Book Review: ‘Futurproof’ | Community
âStanding the Test of Time: 9 Rules for Humans in the Age of Automationâ by Kevin Roose. New York: Random House, 2021. 217 pages, $ 27 (hardcover).
Many of us pay more attention to our phones and computers these days than to the living people around us, but device addiction is just one of the many ways that electronic gadgets, software and most importantly artificial intelligence programs threaten to take over our lives, making us more and more like ourselves. In “Futureproof,” Kevin Roose, technology correspondent for the New York Times, describes the situation as it currently exists, speculates on its direction, and presents nine “rules” to protect our humanity from the growing encroachment of machines.
Roose is not a Luddite. He appreciates all the wonderful things AI can accomplish in medical and scientific research or precision design and manufacturing, but he also knows – and illustrates with a multitude of living examples – that AI and learning machines can be used to micro-manage, manipulate and eventually replace humans.
The book opens with an overview of how we are already being pushed, measured, evaluated and very often replaced by computers and their algorithms. In the age of AI, Roose said, “there is no inherently robot-proof work.” Already, the fields of accounting, medicine, law and finance are opening up to automation. Machines have been shown to read X-rays and CT scans better than trained humans. Armies of forensic scientists have been replaced by sites like Google and Lexis. Wells Fargo estimates that some 200,000 of its financial employees will be replaced by operations scheduled in the near future. Online chatbots even nibble on psychological advice – with surprisingly acceptable results.
In short, a large number of workers will be displaced quite quickly by the ever-changing automation. And those who still have jobs are barely out of the woods. Workers in a growing number of companies are constantly monitored and evaluated by impersonal IT observers. Doctors and lawyers are hunted down by management programs intended to increase their billing. Some companies have even left hiring and firing decisions to human resource algorithms. What could be more dehumanizing than losing your career to a computer at headquarters maybe 1,000 miles from where you work?

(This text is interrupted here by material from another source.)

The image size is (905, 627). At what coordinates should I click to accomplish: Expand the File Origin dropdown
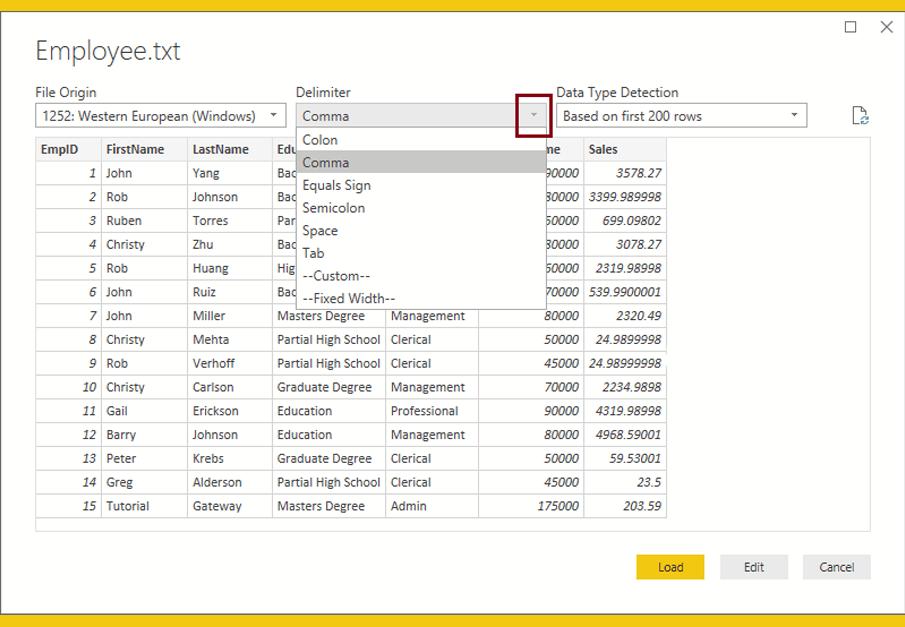[273, 116]
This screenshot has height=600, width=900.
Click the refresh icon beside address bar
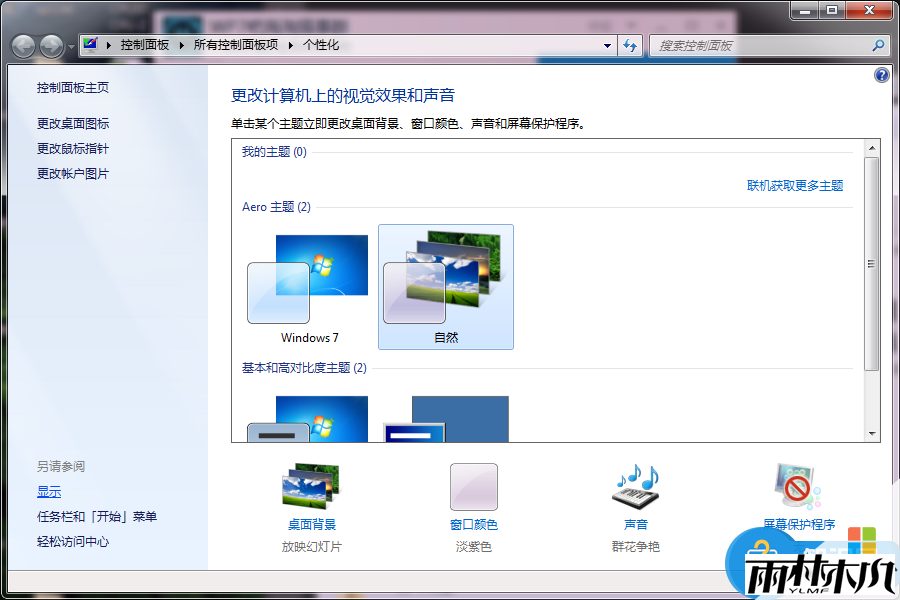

But jobs are just a way for computers to manage and shape us. Roose expands its network to include how social media steers users to the most striking (and often deceptive) content by highlighting which pages get the most clicks; how the Internet locks users into information silos where the same views endlessly resonate; how algorithms created by mostly white, young and wealthy computers can discriminate against other classes; and the really disturbing potential of things like facial recognition and âpre-policingâ: letting computers predict where crimes are most likely and deploying policing and adapting the rules accordingly.

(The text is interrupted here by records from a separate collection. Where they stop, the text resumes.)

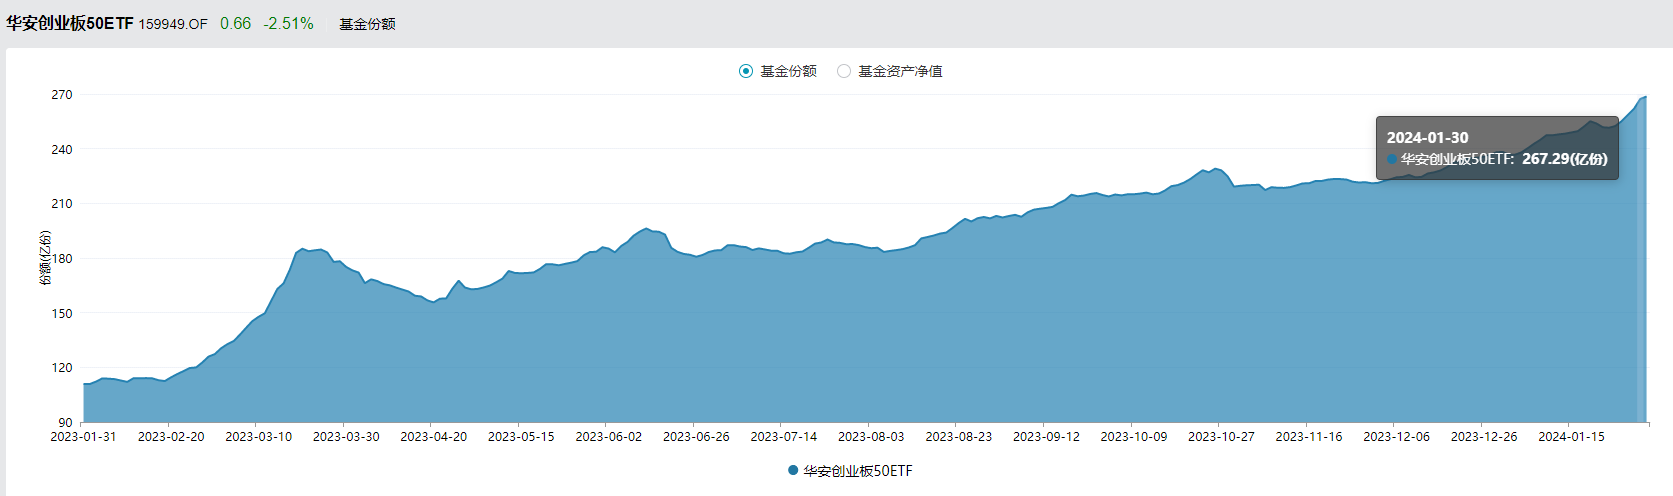1673x496 pixels.
Task: Click the 2024-01-15 x-axis date label
Action: click(x=1571, y=437)
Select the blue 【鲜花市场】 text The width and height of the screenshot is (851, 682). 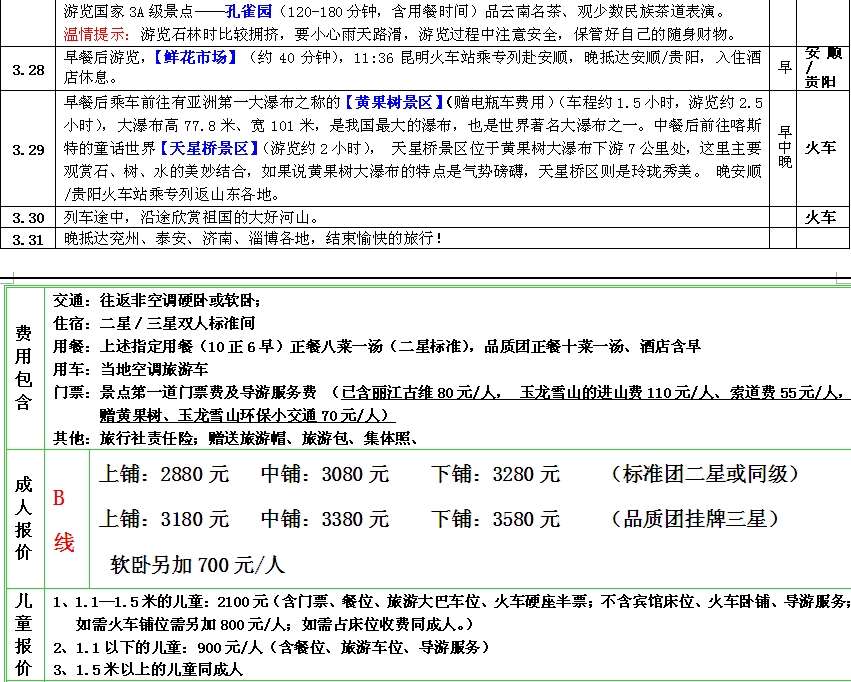click(195, 57)

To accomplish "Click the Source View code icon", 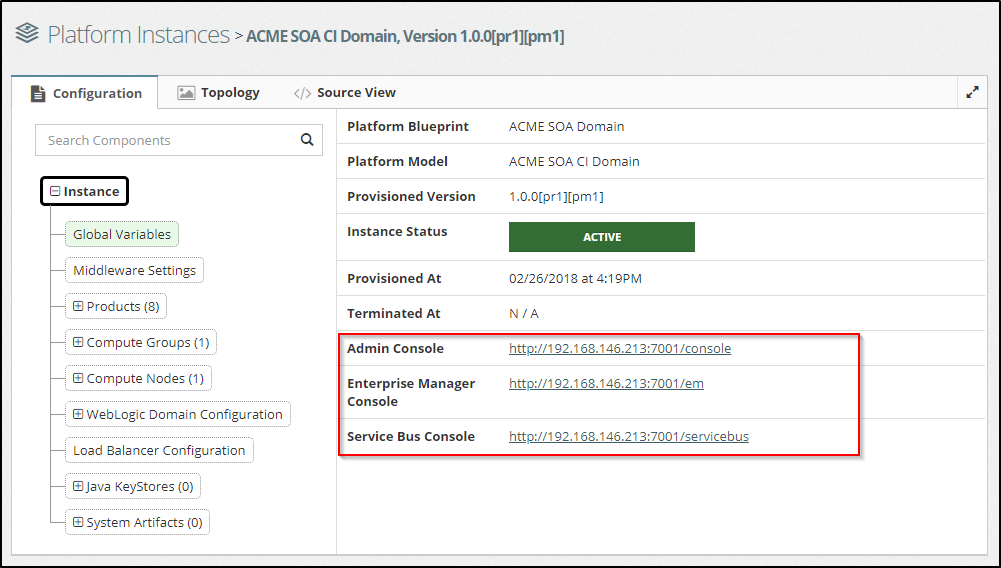I will coord(302,93).
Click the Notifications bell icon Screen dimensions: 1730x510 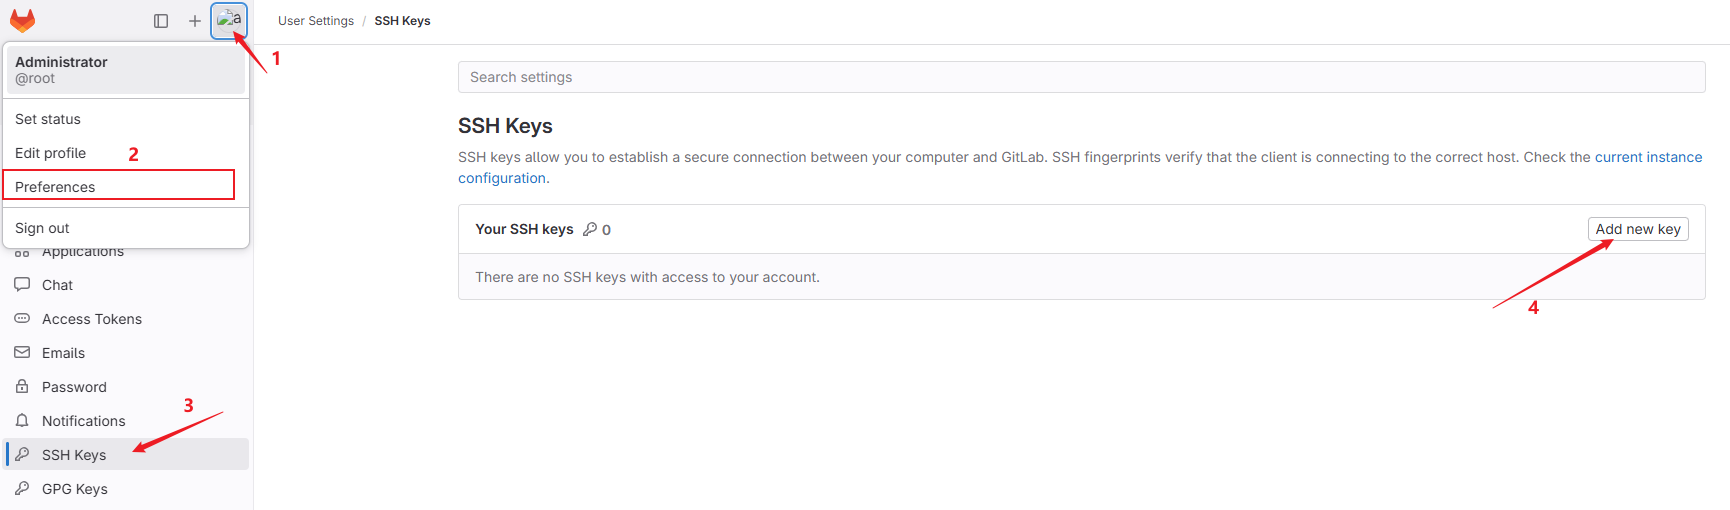[x=22, y=421]
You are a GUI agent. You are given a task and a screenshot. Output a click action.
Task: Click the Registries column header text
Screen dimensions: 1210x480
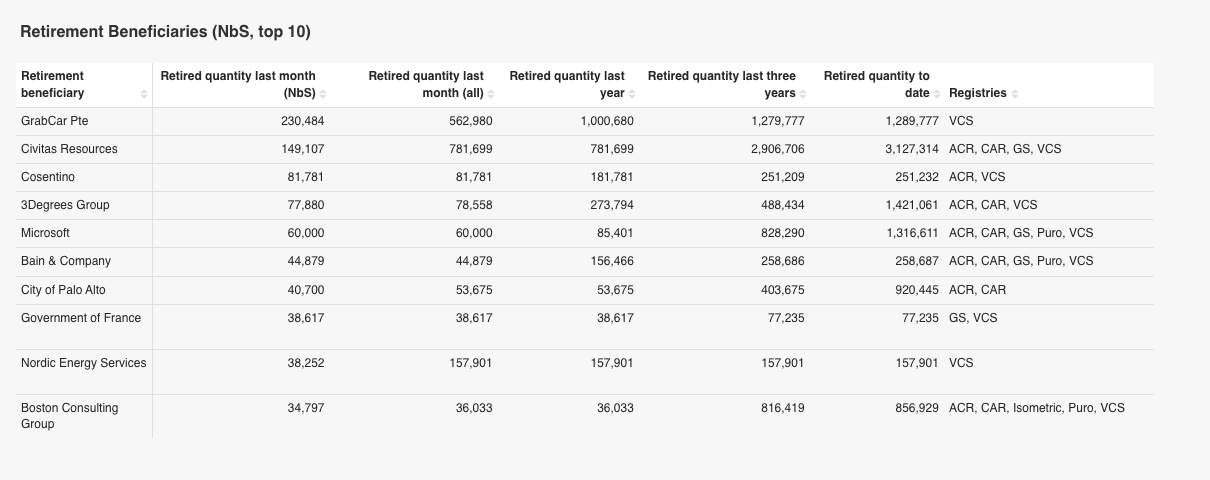click(x=977, y=93)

All of this is already underway. Computers monitor every keystroke of workers. Unregulated emotion recognition tools use video cameras to tell by their “microexpressions” whether users – employees, respondents, even school children – are interested, bored, confused or dishonest. You get the picture. We are probably facing a future in which we will be increasingly under the thumb of computer programs and programmers.

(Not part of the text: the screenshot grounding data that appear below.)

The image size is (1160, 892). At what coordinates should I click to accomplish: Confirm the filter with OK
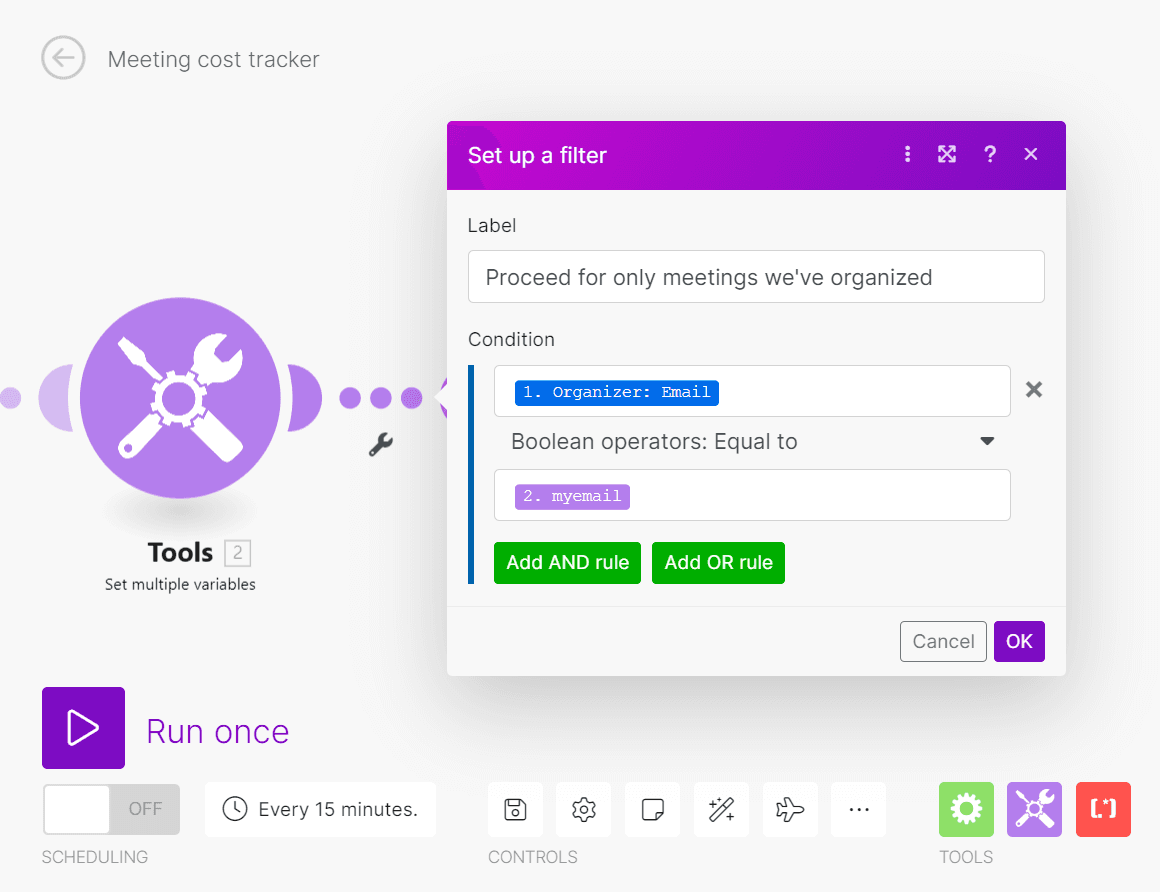coord(1019,641)
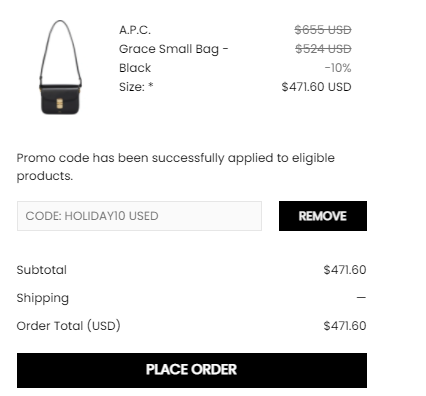The height and width of the screenshot is (396, 426).
Task: Open the A.P.C. brand name link
Action: (x=135, y=30)
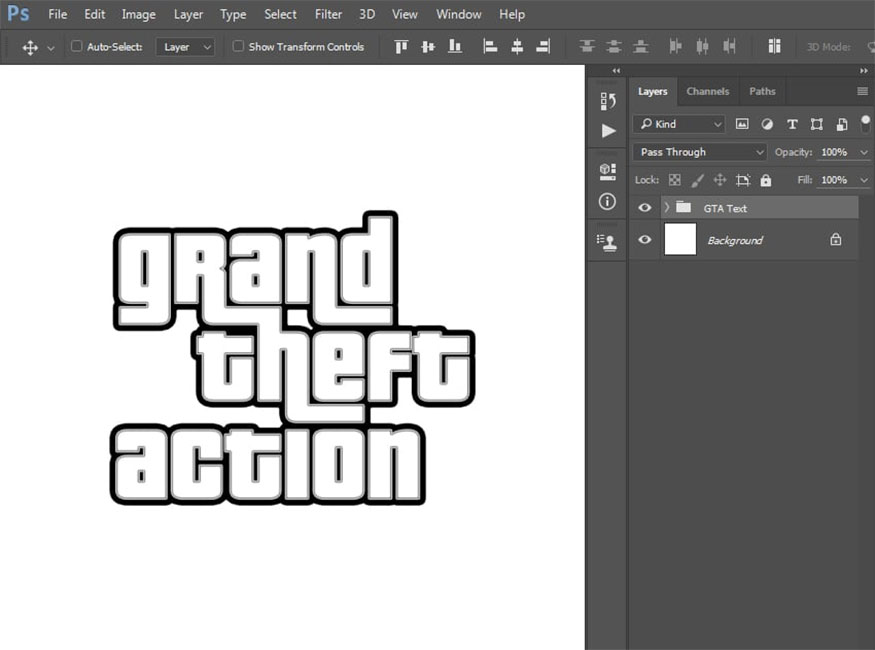The height and width of the screenshot is (650, 875).
Task: Enable the Auto-Select checkbox
Action: [77, 46]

What to do? Here’s where the rules come in. Roose presents nine of the things we should do as individuals and the things we need to do as a society to keep computers in their place. Some have strange names (the only strange characteristic of an otherwise user-friendly book), but all are well-meaning and useful. They range from job preservation measures – steps you can take to develop creativity and a flexible outlook, add a personal dimension to the services you provide, and hone your teamwork skills to become less replaceable – to ways to promote personal and social digital well-being.
On a personal level, Roose presents a 30-day detox plan that reduced his phone time from six hours a day to an hour and a half, as well as ways to escape addiction to digital referrals and bedrooms. echo online. If you don’t resist these, he said, “who you are is what machines think you are, which is also what they want you to be.” It also details how to tell if your work is likely to be computerized.
Other ârulesâ are more in the realm of public policy. As Roose explains, with several appalling examples, computers make no emotional or moral sense. We must do everything possible not to put them in charge of things requiring human judgment, including areas where they are already used – hiring, firing, sentencing, probation hearings, school admissions, loan decisions and a host of other questionable uses.
We also need to prepare for the next jobs drought by strengthening social safety nets. Government programs for displaced workers, of course, but also promoting families, unions, churches and other groups for the help they offer in difficult times.
Finally, rule 9 tells us to “Arm the rebels”. What Roose means here is that we need to support movements for worker protection, media regulation, and limits on the ways in which computer surveillance and decision making can be used.
To bring it all closer to the earth, Roose describes specific steps he has taken to follow the “rules” himself and adds an annotated list of books for further reading. Overall, his book is an important, timely, and well-written and researched introduction to âhow to be human in a world increasingly arranged by and for machinesâ.
– Reviewed by Joe Glaser, Department of English, Western Kentucky University.